Mu Xuechen, Huang Zhenyu, Chen Qiufen, Shi Bocheng, Xu Long, Xu Ying, Zhang Kai
School of Mathematics, Jilin University, Changchun 130012, China.
School of Medicine, Southern University of Science and Technology, Shenzhen 518055, China.
Int J Mol Sci. 2024 Dec 2;25(23):12942. doi: 10.3390/ijms252312942.
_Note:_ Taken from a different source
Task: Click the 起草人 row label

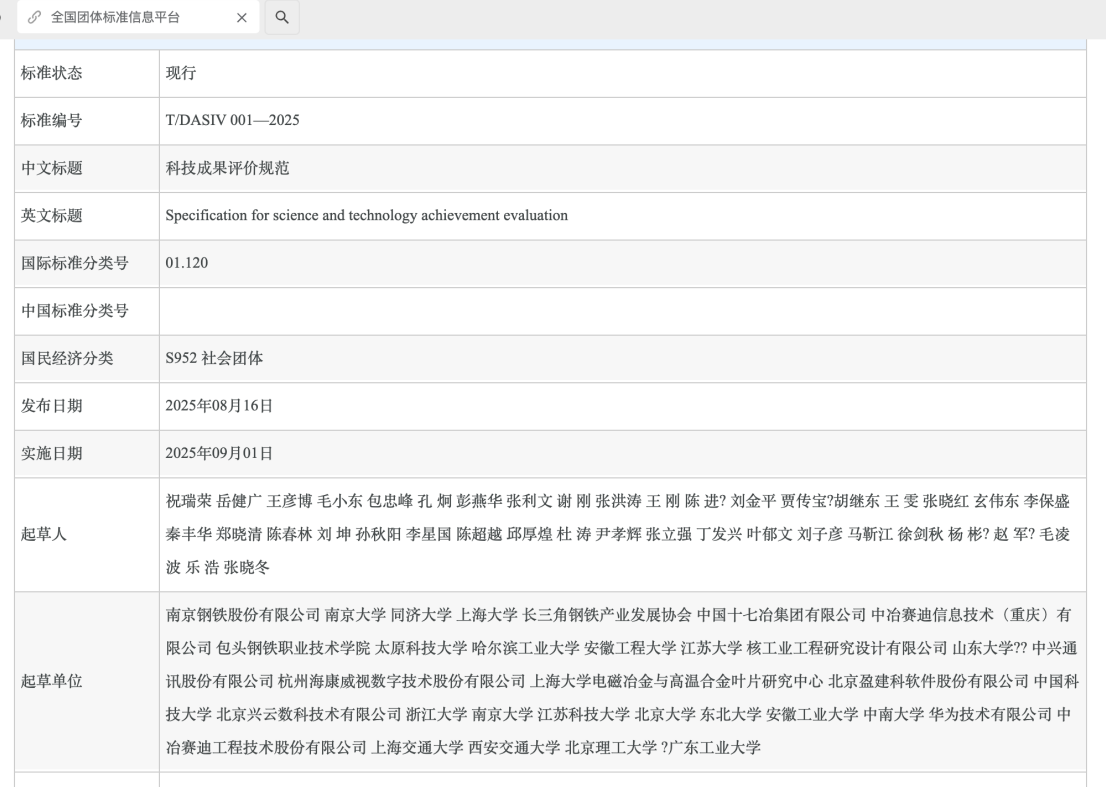Action: click(44, 534)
Enhancers are short genomic segments located in non-coding regions of the genome that play a critical role in regulating the expression of target genes. Despite their importance in transcriptional regulation, effective methods for classifying enhancer categories and regulatory strengths remain limited. To address this challenge, we propose a novel end-to-end deep learning architecture named DeepEnhancerPPO. The model integrates ResNet and Transformer modules to extract local, hierarchical, and long-range contextual features. Following feature fusion, we employ Proximal Policy Optimization (PPO), a reinforcement learning technique, to reduce the dimensionality of the fused features, retaining the most relevant features for downstream classification tasks. We evaluate the performance of DeepEnhancerPPO from multiple perspectives, including ablation analysis, independent tests, assessment of PPO's contribution to performance enhancement, and interpretability of the classification results. Each module positively contributes to the overall performance, with ResNet and PPO being the most significant contributors. Overall, DeepEnhancerPPO demonstrates superior performance on independent datasets compared to other models, outperforming the second-best model by 6.7% in accuracy for enhancer category classification. The model consistently ranks among the top five classifiers out of 25 for enhancer strength classification without requiring re-optimization of the hyperparameters and ranks as the second-best when the hyperparameters are refined. This indicates that the DeepEnhancerPPO framework is highly robust for enhancer classification. Additionally, the incorporation of PPO enhances the interpretability of the classification results.
增强子是位于基因组非编码区域的短基因组片段,在调节靶基因表达中起关键作用。尽管它们在转录调控中很重要,但用于分类增强子类别和调控强度的有效方法仍然有限。为应对这一挑战,我们提出了一种名为DeepEnhancerPPO的新型端到端深度学习架构。该模型整合了ResNet和Transformer模块,以提取局部、分层和长程上下文特征。在特征融合之后,我们采用近端策略优化(PPO)这一强化学习技术来降低融合特征的维度,保留对下游分类任务最相关的特征。我们从多个角度评估DeepEnhancerPPO的性能,包括消融分析、独立测试、评估PPO对性能提升的贡献以及分类结果的可解释性。每个模块都对整体性能有积极贡献,其中ResNet和PPO的贡献最为显著。总体而言,与其他模型相比,DeepEnhancerPPO在独立数据集上表现出卓越的性能,在增强子类别分类准确率方面比第二好的模型高出6.7%。在增强子强度分类中,该模型在25个分类器中始终排名前五,无需重新优化超参数,在优化超参数时排名第二。这表明DeepEnhancerPPO框架在增强子分类方面具有高度鲁棒性。此外,PPO的纳入增强了分类结果的可解释性。